===== Entries supplied =====

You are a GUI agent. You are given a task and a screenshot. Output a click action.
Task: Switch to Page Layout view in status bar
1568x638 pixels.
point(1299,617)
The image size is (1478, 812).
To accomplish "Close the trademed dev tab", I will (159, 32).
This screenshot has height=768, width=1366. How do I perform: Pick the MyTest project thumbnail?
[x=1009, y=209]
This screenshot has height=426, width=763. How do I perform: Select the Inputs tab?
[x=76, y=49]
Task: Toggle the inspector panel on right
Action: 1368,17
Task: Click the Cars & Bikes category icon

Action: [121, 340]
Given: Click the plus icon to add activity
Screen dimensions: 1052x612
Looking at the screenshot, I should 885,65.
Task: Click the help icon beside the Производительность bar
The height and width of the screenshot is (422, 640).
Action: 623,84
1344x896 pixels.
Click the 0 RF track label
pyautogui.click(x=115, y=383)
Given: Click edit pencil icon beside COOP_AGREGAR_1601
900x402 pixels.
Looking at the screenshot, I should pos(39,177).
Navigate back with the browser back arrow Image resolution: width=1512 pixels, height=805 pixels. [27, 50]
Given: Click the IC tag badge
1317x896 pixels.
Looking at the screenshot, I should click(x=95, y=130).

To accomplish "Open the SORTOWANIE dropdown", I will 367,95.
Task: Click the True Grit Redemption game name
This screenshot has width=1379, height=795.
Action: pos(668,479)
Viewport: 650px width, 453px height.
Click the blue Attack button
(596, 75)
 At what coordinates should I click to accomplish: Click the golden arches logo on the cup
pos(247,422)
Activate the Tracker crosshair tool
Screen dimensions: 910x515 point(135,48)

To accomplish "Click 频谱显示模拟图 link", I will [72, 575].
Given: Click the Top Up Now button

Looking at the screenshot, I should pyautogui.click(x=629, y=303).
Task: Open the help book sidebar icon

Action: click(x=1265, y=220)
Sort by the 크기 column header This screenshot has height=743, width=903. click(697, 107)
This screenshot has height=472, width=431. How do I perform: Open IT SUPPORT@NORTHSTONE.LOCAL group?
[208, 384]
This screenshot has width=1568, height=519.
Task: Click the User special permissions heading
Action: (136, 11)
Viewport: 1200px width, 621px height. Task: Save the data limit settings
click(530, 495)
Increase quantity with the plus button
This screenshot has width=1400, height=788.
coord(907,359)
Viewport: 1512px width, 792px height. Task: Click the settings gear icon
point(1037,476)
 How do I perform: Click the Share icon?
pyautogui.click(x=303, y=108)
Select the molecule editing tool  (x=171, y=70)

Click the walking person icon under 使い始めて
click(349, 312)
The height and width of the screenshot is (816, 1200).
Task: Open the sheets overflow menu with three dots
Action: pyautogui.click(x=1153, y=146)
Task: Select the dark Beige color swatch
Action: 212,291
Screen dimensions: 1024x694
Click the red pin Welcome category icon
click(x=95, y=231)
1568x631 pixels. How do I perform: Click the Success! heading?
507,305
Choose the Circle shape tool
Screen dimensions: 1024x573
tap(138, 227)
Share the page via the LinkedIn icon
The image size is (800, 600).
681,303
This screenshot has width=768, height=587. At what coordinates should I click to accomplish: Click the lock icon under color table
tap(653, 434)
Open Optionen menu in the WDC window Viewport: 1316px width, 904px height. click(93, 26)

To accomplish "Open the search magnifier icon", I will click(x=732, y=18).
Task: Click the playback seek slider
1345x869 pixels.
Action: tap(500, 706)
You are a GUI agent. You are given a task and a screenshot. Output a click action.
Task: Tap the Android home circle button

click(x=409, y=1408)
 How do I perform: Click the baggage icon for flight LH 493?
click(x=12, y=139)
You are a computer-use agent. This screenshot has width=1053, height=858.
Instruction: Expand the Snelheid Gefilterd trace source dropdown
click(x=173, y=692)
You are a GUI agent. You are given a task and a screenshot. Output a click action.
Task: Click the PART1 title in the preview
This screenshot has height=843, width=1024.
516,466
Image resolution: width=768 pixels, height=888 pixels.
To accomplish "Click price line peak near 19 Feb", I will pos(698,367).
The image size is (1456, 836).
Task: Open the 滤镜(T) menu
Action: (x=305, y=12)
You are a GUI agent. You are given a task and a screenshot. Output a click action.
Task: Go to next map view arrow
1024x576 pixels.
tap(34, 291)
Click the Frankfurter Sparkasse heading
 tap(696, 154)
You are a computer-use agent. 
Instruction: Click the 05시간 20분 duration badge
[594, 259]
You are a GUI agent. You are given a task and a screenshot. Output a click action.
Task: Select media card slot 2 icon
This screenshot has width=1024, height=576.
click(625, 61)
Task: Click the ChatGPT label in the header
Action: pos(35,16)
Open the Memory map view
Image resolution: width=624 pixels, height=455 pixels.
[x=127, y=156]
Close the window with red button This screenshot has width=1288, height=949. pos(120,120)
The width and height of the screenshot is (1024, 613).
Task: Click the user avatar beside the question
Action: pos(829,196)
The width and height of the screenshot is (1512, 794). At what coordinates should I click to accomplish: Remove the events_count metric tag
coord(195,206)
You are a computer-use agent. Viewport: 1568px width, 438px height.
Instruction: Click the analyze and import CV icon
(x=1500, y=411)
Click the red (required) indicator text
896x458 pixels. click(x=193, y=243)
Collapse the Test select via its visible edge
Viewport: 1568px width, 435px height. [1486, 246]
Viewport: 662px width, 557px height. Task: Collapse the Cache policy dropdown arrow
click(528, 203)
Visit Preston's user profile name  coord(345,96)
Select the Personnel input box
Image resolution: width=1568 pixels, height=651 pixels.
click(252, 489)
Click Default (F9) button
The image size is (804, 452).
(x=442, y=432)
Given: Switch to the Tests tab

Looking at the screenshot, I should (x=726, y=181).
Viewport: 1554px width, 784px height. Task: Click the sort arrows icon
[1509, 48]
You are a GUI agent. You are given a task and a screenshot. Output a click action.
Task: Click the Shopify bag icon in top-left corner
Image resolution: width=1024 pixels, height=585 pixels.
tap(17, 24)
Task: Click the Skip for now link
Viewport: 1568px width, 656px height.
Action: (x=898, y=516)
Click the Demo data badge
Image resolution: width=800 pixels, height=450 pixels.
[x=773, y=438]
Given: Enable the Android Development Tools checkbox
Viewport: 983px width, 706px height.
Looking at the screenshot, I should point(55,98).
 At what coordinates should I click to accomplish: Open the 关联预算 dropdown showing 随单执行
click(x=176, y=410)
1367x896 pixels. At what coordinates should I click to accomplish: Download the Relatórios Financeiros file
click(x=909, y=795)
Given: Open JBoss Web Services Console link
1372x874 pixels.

=====

_Challenge:_ Arrange the lines above as a Markdown table with two columns, Row and Line, skipping any blank lines.

_Problem solution:_
| Row | Line |
|---|---|
| 1 | You are a GUI agent. You are given a task and a screenshot. Output a click action. |
| 2 | Task: Switch to Page Layout view in status bar |
| 3 | 1568x638 pixels. |
| 4 | point(1299,617) |
| 5 | The image size is (1478, 812). |
| 6 | To accomplish "Close the trademed dev tab", I will (159, 32). |
| 7 | This screenshot has height=768, width=1366. How do I perform: Pick the MyTest project thumbnail? |
| 8 | [x=1009, y=209] |
| 9 | This screenshot has height=426, width=763. How do I perform: Select the Inputs tab? |
| 10 | [x=76, y=49] |
| 11 | Task: Toggle the inspector panel on right |
| 12 | Action: 1368,17 |
| 13 | Task: Click the Cars & Bikes category icon |
| 14 | Action: [121, 340] |
| 15 | Given: Click the plus icon to add activity |
| 16 | Screen dimensions: 1052x612 |
| 17 | Looking at the screenshot, I should 885,65. |
| 18 | Task: Click the help icon beside the Производительность bar |
| 19 | The height and width of the screenshot is (422, 640). |
| 20 | Action: 623,84 |
| 21 | 1344x896 pixels. |
| 22 | Click the 0 RF track label |
| 23 | pyautogui.click(x=115, y=383) |
| 24 | Given: Click edit pencil icon beside COOP_AGREGAR_1601 |
| 25 | 900x402 pixels. |
| 26 | Looking at the screenshot, I should pos(39,177). |
| 27 | Navigate back with the browser back arrow Image resolution: width=1512 pixels, height=805 pixels. [27, 50] |
| 28 | Given: Click the IC tag badge |
| 29 | 1317x896 pixels. |
| 30 | Looking at the screenshot, I should click(x=95, y=130). |
| 31 | To accomplish "Open the SORTOWANIE dropdown", I will 367,95. |
| 32 | Task: Click the True Grit Redemption game name |
| 33 | This screenshot has width=1379, height=795. |
| 34 | Action: pos(668,479) |
| 35 | Viewport: 650px width, 453px height. |
| 36 | Click the blue Attack button |
| 37 | (596, 75) |
| 38 |  At what coordinates should I click to accomplish: Click the golden arches logo on the cup |
| 39 | pos(247,422) |
| 40 | Activate the Tracker crosshair tool |
| 41 | Screen dimensions: 910x515 point(135,48) |
| 42 | To accomplish "Click 频谱显示模拟图 link", I will [72, 575]. |
| 43 | Given: Click the Top Up Now button |
| 44 | Looking at the screenshot, I should pyautogui.click(x=629, y=303). |
| 45 | Task: Open the help book sidebar icon |
| 46 | Action: click(x=1265, y=220) |
| 47 | Sort by the 크기 column header This screenshot has height=743, width=903. click(697, 107) |
| 48 | This screenshot has height=472, width=431. How do I perform: Open IT SUPPORT@NORTHSTONE.LOCAL group? |
| 49 | [208, 384] |
| 50 | This screenshot has width=1568, height=519. |
| 51 | Task: Click the User special permissions heading |
| 52 | Action: (136, 11) |
| 53 | Viewport: 1200px width, 621px height. Task: Save the data limit settings |
| 54 | click(530, 495) |
| 55 | Increase quantity with the plus button |
| 56 | This screenshot has width=1400, height=788. |
| 57 | coord(907,359) |
| 58 | Viewport: 1512px width, 792px height. Task: Click the settings gear icon |
| 59 | point(1037,476) |
| 60 |  How do I perform: Click the Share icon? |
| 61 | pyautogui.click(x=303, y=108) |
| 62 | Select the molecule editing tool  (x=171, y=70) |
| 63 | Click the walking person icon under 使い始めて |
| 64 | click(349, 312) |
| 65 | The height and width of the screenshot is (816, 1200). |
| 66 | Task: Open the sheets overflow menu with three dots |
| 67 | Action: pyautogui.click(x=1153, y=146) |
| 68 | Task: Select the dark Beige color swatch |
| 69 | Action: 212,291 |
| 70 | Screen dimensions: 1024x694 |
| 71 | Click the red pin Welcome category icon |
| 72 | click(x=95, y=231) |
| 73 | 1568x631 pixels. How do I perform: Click the Success! heading? |
| 74 | 507,305 |
| 75 | Choose the Circle shape tool |
| 76 | Screen dimensions: 1024x573 |
| 77 | tap(138, 227) |
| 78 | Share the page via the LinkedIn icon |
| 79 | The image size is (800, 600). |
| 80 | 681,303 |
| 81 | This screenshot has width=768, height=587. At what coordinates should I click to accomplish: Click the lock icon under color table |
| 82 | tap(653, 434) |
| 83 | Open Optionen menu in the WDC window Viewport: 1316px width, 904px height. click(93, 26) |
| 84 | To accomplish "Open the search magnifier icon", I will click(x=732, y=18). |
| 85 | Task: Click the playback seek slider |
| 86 | 1345x869 pixels. |
| 87 | Action: tap(500, 706) |
| 88 | You are a GUI agent. You are given a task and a screenshot. Output a click action. |
| 89 | Task: Tap the Android home circle button |
| 90 | click(x=409, y=1408) |
| 91 |  How do I perform: Click the baggage icon for flight LH 493? |
| 92 | click(x=12, y=139) |
| 93 | You are a computer-use agent. This screenshot has width=1053, height=858. |
| 94 | Instruction: Expand the Snelheid Gefilterd trace source dropdown |
| 95 | click(x=173, y=692) |
| 96 | You are a GUI agent. You are given a task and a screenshot. Output a click action. |
| 97 | Task: Click the PART1 title in the preview |
| 98 | This screenshot has height=843, width=1024. |
| 99 | 516,466 |
| 100 | Image resolution: width=768 pixels, height=888 pixels. |
| 101 | To accomplish "Click price line peak near 19 Feb", I will pos(698,367). |
| 102 | The image size is (1456, 836). |
| 103 | Task: Open the 滤镜(T) menu |
| 104 | Action: (x=305, y=12) |
| 105 | You are a GUI agent. You are given a task and a screenshot. Output a click action. |
| 106 | Task: Go to next map view arrow |
| 107 | 1024x576 pixels. |
| 108 | tap(34, 291) |
| 109 | Click the Frankfurter Sparkasse heading |
| 110 |  tap(696, 154) |
| 111 | You are a computer-use agent.  |
| 112 | Instruction: Click the 05시간 20분 duration badge |
| 113 | [594, 259] |
| 114 | You are a GUI agent. You are given a task and a screenshot. Output a click action. |
| 115 | Task: Select media card slot 2 icon |
| 116 | This screenshot has width=1024, height=576. |
| 117 | click(625, 61) |
| 118 | Task: Click the ChatGPT label in the header |
| 119 | Action: pos(35,16) |
| 120 | Open the Memory map view |
| 121 | Image resolution: width=624 pixels, height=455 pixels. |
| 122 | [x=127, y=156] |
| 123 | Close the window with red button This screenshot has width=1288, height=949. pos(120,120) |
| 124 | The width and height of the screenshot is (1024, 613). |
| 125 | Task: Click the user avatar beside the question |
| 126 | Action: pos(829,196) |
| 127 | The width and height of the screenshot is (1512, 794). At what coordinates should I click to accomplish: Remove the events_count metric tag |
| 128 | coord(195,206) |
| 129 | You are a computer-use agent. Viewport: 1568px width, 438px height. |
| 130 | Instruction: Click the analyze and import CV icon |
| 131 | (x=1500, y=411) |
| 132 | Click the red (required) indicator text |
| 133 | 896x458 pixels. click(x=193, y=243) |
| 134 | Collapse the Test select via its visible edge |
| 135 | Viewport: 1568px width, 435px height. [1486, 246] |
| 136 | Viewport: 662px width, 557px height. Task: Collapse the Cache policy dropdown arrow |
| 137 | click(528, 203) |
| 138 | Visit Preston's user profile name  coord(345,96) |
| 139 | Select the Personnel input box |
| 140 | Image resolution: width=1568 pixels, height=651 pixels. |
| 141 | click(252, 489) |
| 142 | Click Default (F9) button |
| 143 | The image size is (804, 452). |
| 144 | (x=442, y=432) |
| 145 | Given: Switch to the Tests tab |
| 146 | Looking at the screenshot, I should (x=726, y=181). |
| 147 | Viewport: 1554px width, 784px height. Task: Click the sort arrows icon |
| 148 | [1509, 48] |
| 149 | You are a GUI agent. You are given a task and a screenshot. Output a click action. |
| 150 | Task: Click the Shopify bag icon in top-left corner |
| 151 | Image resolution: width=1024 pixels, height=585 pixels. |
| 152 | tap(17, 24) |
| 153 | Task: Click the Skip for now link |
| 154 | Viewport: 1568px width, 656px height. |
| 155 | Action: (x=898, y=516) |
| 156 | Click the Demo data badge |
| 157 | Image resolution: width=800 pixels, height=450 pixels. |
| 158 | [x=773, y=438] |
| 159 | Given: Enable the Android Development Tools checkbox |
| 160 | Viewport: 983px width, 706px height. |
| 161 | Looking at the screenshot, I should point(55,98). |
| 162 |  At what coordinates should I click to accomplish: Open the 关联预算 dropdown showing 随单执行 |
| 163 | click(x=176, y=410) |
| 164 | 1367x896 pixels. At what coordinates should I click to accomplish: Download the Relatórios Financeiros file |
| 165 | click(x=909, y=795) |
| 166 | Given: Open JBoss Web Services Console link |
| 167 | 1372x874 pixels. |